Brief -
Render every line of the items from the one containing "This screenshot has width=686, height=386." through the final line, both included, as a Markdown table with the columns "Row" and "Item line". Number the rows and leave out any blank lines.
BEGIN Data shown
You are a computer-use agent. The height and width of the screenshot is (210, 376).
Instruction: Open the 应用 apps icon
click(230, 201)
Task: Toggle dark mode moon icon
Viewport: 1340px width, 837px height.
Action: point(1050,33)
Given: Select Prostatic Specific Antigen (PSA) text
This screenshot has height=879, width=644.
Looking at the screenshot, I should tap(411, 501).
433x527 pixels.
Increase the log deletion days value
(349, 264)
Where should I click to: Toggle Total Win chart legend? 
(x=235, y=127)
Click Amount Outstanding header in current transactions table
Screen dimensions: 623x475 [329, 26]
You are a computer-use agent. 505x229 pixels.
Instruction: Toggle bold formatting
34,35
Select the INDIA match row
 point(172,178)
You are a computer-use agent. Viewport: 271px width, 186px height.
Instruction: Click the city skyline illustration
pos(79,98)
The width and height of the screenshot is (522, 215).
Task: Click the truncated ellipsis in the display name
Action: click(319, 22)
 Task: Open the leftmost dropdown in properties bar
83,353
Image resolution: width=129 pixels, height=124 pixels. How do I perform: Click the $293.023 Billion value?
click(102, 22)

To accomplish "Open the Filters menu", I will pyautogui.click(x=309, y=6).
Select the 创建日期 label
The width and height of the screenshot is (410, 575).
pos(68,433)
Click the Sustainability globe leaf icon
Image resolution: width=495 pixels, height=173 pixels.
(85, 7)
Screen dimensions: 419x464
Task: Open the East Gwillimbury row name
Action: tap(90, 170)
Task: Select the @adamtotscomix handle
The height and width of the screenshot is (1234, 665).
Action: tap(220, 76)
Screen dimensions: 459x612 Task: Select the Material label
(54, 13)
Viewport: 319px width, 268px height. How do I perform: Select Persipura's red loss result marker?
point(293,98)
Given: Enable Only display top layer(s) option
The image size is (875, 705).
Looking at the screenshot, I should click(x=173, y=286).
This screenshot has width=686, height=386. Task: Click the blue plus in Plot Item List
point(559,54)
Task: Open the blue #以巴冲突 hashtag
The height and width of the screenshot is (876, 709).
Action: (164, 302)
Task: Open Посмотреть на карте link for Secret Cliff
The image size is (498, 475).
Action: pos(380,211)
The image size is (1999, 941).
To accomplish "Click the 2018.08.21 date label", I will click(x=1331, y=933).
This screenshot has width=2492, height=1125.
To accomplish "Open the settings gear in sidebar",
END Data shown
Exercise result -
| Row | Item line |
|---|---|
| 1 | This screenshot has width=686, height=386. Task: Click the blue plus in Plot Item List |
| 2 | point(559,54) |
| 3 | Task: Open the blue #以巴冲突 hashtag |
| 4 | The height and width of the screenshot is (876, 709). |
| 5 | Action: (164, 302) |
| 6 | Task: Open Посмотреть на карте link for Secret Cliff |
| 7 | The image size is (498, 475). |
| 8 | Action: pos(380,211) |
| 9 | The image size is (1999, 941). |
| 10 | To accomplish "Click the 2018.08.21 date label", I will click(x=1331, y=933). |
| 11 | This screenshot has width=2492, height=1125. |
| 12 | To accomplish "Open the settings gear in sidebar", |